- _TASK GOAL_: Your answer should be the lines of the listing that contain the word "backup".

BEGIN

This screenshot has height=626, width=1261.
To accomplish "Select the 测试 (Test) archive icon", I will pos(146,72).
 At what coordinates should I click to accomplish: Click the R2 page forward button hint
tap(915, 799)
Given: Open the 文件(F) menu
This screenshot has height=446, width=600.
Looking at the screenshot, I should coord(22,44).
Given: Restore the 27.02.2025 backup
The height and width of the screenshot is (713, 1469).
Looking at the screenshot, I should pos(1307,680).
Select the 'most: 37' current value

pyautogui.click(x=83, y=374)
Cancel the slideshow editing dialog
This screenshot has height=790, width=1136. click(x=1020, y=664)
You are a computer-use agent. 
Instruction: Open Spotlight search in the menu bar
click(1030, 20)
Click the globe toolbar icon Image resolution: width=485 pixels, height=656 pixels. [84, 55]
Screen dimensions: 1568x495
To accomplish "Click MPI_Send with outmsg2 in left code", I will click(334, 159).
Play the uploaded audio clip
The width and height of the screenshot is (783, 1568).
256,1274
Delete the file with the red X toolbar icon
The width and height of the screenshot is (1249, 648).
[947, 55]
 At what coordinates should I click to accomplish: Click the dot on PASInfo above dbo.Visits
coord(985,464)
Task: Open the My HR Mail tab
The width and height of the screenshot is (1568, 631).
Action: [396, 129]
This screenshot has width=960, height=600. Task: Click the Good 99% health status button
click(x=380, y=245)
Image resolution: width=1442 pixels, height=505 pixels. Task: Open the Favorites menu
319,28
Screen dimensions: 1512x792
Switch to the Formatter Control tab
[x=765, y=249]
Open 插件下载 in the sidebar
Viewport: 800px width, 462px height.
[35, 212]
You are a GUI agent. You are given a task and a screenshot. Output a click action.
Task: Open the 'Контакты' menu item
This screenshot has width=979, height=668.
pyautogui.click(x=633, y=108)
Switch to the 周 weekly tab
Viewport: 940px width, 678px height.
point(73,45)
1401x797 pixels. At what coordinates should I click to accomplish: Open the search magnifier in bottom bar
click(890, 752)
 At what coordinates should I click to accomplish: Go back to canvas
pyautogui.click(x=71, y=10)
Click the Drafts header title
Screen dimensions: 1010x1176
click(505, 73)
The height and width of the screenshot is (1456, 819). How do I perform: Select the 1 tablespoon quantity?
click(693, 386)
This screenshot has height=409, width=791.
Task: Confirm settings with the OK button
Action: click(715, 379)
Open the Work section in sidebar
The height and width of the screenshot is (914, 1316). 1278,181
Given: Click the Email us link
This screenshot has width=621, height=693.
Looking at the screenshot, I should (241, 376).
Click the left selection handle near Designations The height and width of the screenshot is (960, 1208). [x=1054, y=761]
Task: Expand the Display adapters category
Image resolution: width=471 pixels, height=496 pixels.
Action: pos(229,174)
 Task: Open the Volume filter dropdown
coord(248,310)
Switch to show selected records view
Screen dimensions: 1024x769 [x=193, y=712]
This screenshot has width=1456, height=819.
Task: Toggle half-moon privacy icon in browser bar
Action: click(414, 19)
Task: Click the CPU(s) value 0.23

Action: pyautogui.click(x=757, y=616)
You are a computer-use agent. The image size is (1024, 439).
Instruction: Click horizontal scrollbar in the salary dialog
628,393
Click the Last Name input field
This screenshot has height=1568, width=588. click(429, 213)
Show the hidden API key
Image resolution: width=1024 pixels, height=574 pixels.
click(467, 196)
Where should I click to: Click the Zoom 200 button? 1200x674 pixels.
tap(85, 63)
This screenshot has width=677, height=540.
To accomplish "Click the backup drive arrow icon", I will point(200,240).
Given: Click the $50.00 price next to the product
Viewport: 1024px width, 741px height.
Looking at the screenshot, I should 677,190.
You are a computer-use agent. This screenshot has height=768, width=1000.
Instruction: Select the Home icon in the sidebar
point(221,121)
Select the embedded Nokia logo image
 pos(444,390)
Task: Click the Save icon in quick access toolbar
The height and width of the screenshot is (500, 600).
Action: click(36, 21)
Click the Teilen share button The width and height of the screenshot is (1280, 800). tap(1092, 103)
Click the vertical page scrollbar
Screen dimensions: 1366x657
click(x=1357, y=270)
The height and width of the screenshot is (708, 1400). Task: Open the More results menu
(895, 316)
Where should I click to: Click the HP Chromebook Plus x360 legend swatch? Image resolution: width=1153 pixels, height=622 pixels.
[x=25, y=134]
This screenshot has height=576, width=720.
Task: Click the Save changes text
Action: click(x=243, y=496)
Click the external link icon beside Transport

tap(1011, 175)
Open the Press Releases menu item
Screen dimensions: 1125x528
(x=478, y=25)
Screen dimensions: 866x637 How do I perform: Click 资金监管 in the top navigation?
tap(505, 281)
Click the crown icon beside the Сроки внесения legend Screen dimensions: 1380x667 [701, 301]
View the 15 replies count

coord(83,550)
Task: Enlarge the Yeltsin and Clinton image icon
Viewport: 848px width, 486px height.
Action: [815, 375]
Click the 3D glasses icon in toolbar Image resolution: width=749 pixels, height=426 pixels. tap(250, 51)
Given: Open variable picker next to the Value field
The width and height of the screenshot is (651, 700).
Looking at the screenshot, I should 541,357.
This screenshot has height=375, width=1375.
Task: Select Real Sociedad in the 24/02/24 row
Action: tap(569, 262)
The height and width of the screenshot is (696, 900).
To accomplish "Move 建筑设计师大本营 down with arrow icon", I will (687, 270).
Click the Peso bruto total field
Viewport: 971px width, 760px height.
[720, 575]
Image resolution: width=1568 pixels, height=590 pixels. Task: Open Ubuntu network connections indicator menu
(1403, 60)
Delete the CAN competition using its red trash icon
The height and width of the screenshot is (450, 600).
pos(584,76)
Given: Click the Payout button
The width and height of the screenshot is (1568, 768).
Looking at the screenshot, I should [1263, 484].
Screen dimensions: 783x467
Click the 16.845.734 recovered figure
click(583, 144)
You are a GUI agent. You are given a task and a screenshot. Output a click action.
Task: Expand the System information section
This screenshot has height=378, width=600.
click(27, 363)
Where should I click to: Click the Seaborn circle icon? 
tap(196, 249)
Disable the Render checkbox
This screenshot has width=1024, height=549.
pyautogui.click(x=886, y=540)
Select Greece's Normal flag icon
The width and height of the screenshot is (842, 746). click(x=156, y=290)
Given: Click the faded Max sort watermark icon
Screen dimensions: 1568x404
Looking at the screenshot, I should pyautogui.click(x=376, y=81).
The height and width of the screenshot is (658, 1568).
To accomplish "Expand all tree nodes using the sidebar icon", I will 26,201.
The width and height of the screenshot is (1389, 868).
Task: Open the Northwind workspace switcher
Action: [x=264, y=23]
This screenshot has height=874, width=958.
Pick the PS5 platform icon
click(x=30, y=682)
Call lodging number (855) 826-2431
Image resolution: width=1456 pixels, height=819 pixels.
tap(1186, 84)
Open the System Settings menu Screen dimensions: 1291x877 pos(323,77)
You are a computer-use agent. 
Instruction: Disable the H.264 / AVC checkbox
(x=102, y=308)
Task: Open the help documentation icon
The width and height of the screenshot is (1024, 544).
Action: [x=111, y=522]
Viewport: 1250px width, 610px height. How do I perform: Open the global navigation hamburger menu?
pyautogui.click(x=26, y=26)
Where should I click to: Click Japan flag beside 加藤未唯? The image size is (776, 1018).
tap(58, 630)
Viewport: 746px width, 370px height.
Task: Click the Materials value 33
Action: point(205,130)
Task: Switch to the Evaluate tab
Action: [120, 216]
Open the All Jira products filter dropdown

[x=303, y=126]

END

- _SOLUTION TO THIS EXERCISE_:
Given: Restore the 27.02.2025 backup
To accomplish "Click the backup drive arrow icon", I will point(200,240).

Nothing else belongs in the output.